As metas ambientais da China foram um dos temas do nosso cafezinho passado, bem como uma discussão sobre como lidar com diversos desses desafios. Uma das maiores questões que surge, inclusive no âmbito da relação bilateral Brasil e China, é o equilíbrio entre políticas ambientais e políticas para garantir a segurança alimentar, como discute este texto de You Xiaoying do China Dialogue. Na matéria, You apresenta a história do chef Li, que criou um bistrô sustentável na cidade de Dali, e como a redução de desperdício de comida e a alimentação saudável são pautas do governo chinês – mas que deve também ser papel dos consumidores.
Oops. Na semana passada, a mídia especializada em games e em China noticiava: os 14 anos de colaboração entre a NetEase e a estadunidense Blizzard estariam sendo encerrados na justiça, com a empresa chinesa pedindo 45 milhões de dólares de compensação por reembolsos e perda de lucros cessantes. Repórteres tentaram obter declarações dos envolvidos, mas apenas a Blizzard se manifestou, alegando surpresa com a notícia, embora ainda não tivesse sido oficialmente notificada. Não era sem razão: a revista PC Gamer revelou que, na verdade, o processo foi apresentado à justiça de Shanghai por Yang Jun, um homem sem qualquer vínculo com a NetEase, mas que curte abrir processos. Por conta de um mal entendido na abertura do processo, a empresa chinesa acabou sendo listada como colitigante nos documentos públicos.
Bem na foto: o quadro de Mao Zedong que marca a Praça da Paz Celestial em Pequim não foi novidade do líder.

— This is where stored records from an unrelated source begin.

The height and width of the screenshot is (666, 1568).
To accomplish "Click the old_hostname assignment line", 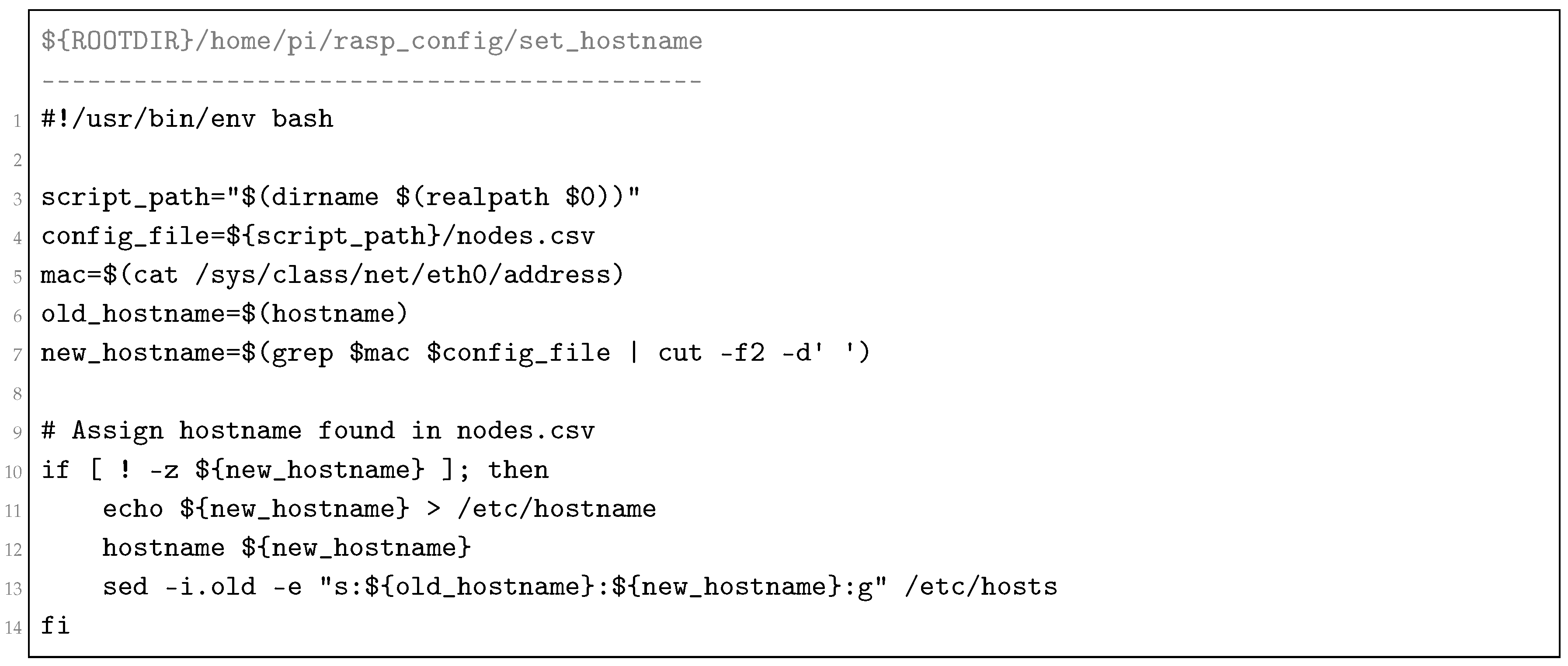I will point(224,314).
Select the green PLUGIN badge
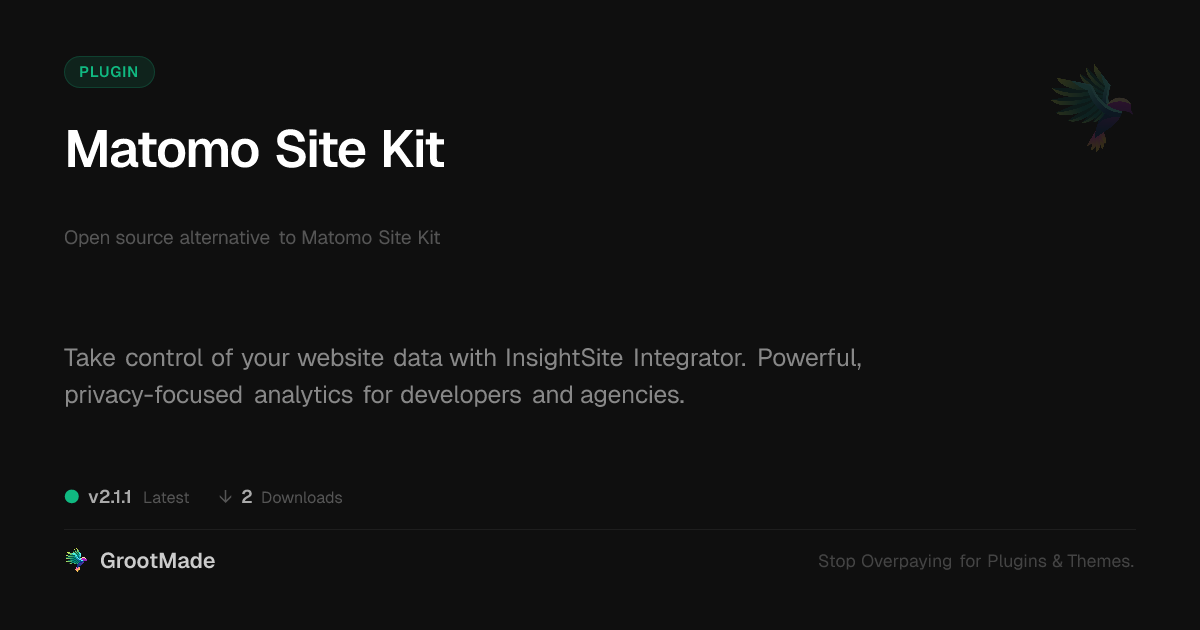Viewport: 1200px width, 630px height. click(109, 72)
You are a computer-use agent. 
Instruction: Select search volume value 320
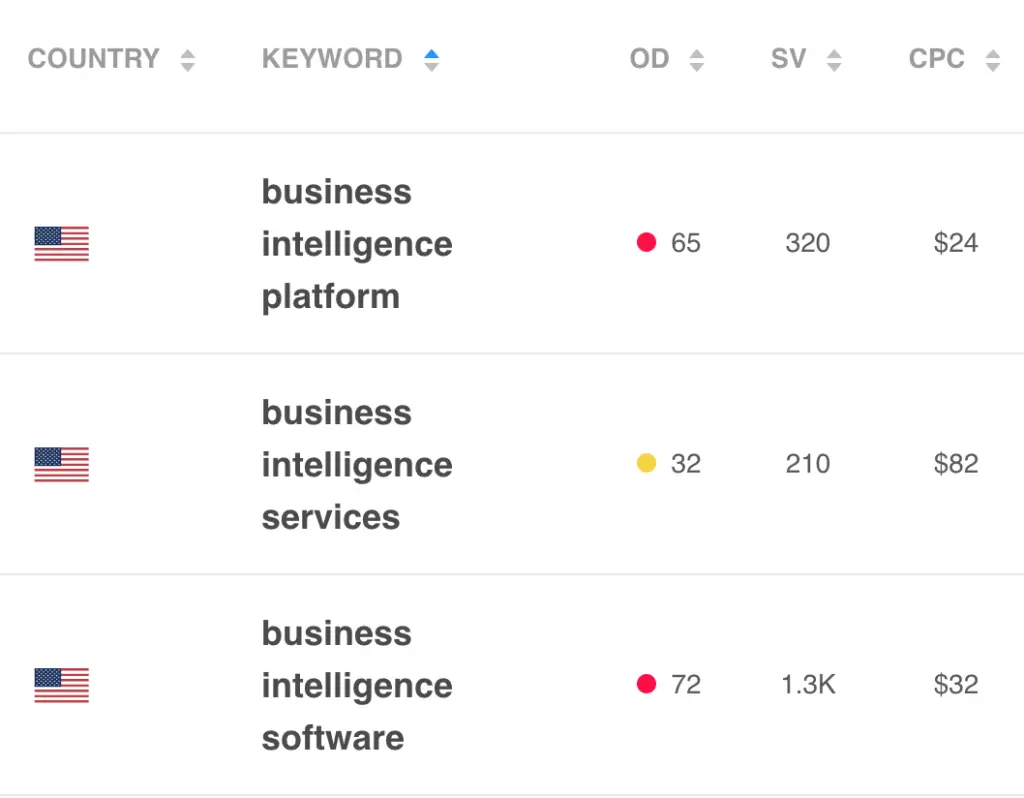click(808, 243)
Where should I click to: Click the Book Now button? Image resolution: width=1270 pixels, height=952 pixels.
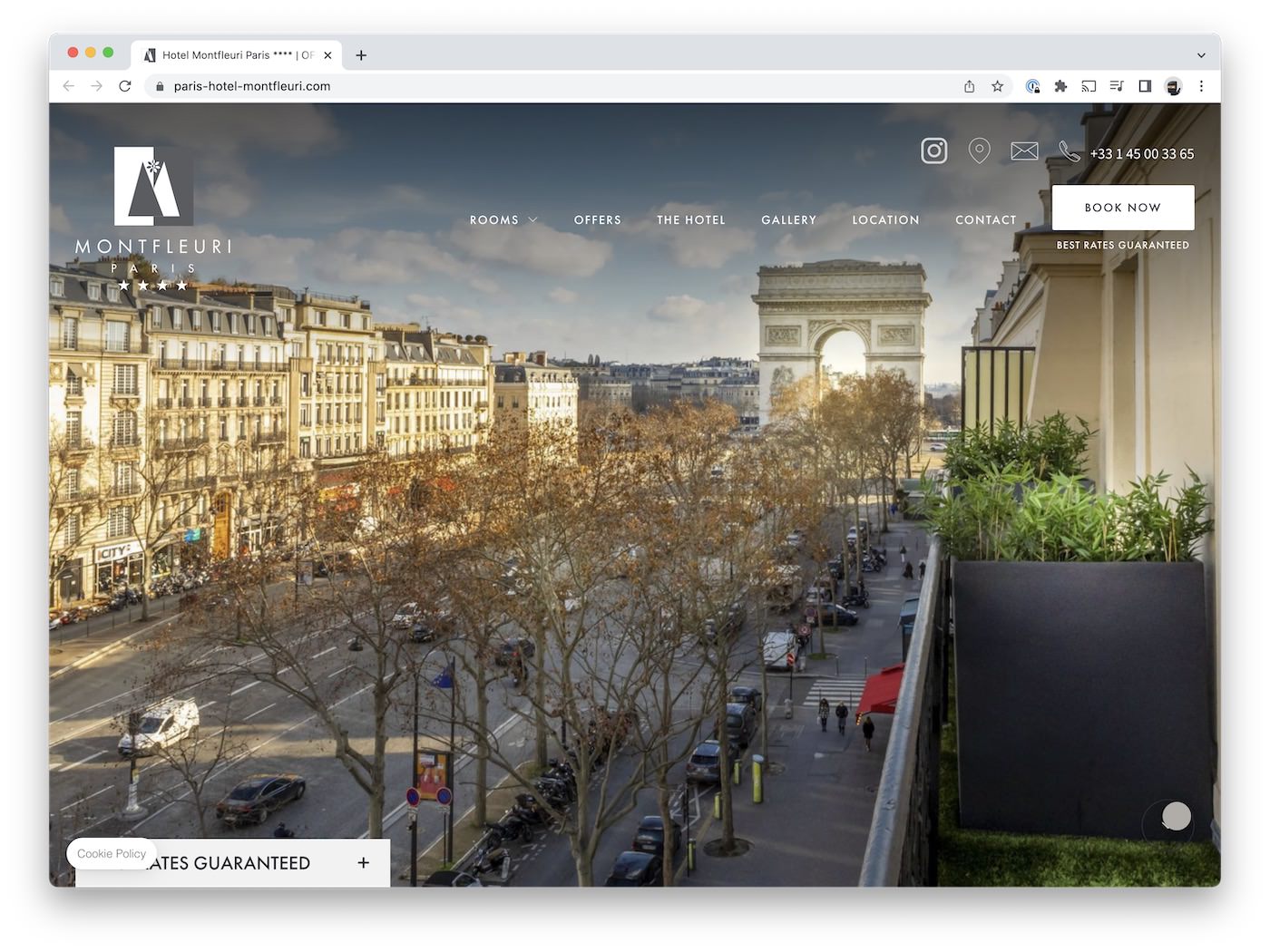point(1122,208)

Este fio conta como a prática nasceu na época da república sob o Kuomintang.
Não é só frase de parachoque: no sábado (29) em Langfang, cidade da província de Hebei, foi aberta uma exposição de arte de caminhões paquistanesa. Boleias e carrocerias muito enfeitadas marcam essa inusitada mostra que celebra o ano do turismo sino-paquistanês.
Neon à flor da pele: as famosas placas neon de Hong Kong são o tema do longa-metragem A Light Never Goes Out, de Anastasia Tang, e que conta com a renomada atriz Sylvia Chang. O filme é uma homenagem a essa aesthetic que vem sofrendo um triste fim.
Masculinidade: em 2020, a NeoCha fotografou e perguntou a 10 pessoas chinesas o que consideram ser atributos masculinos e quem os simboliza. Será que dá pra definir?
O gâmbito do rei: Ding Liren se tornou o primeiro jogador profissional de xadrez a ganhar o campeonato mundial masculino. Ele chega para acompanhar a também chinesa Ju Wenjun, enxadrista que ocupa o primeiro lugar feminino.
Acadêmico: a Iniciativa Cinturão e Rota e suas consequências para a política internacional foram profundamente analisadas no recém-lançado livro The Palgrave Handbook of Globalization with Chinese Characteristics.
Kai Tak, o aeroporto internacional de Hong Kong que ficava tão pertinho dos prédios e colinas de Kowloon, foi desativado há 25 anos. O SCMP fez esta videorreportagem sobre o famoso aeroporto que deu origem a muitos pesadelos.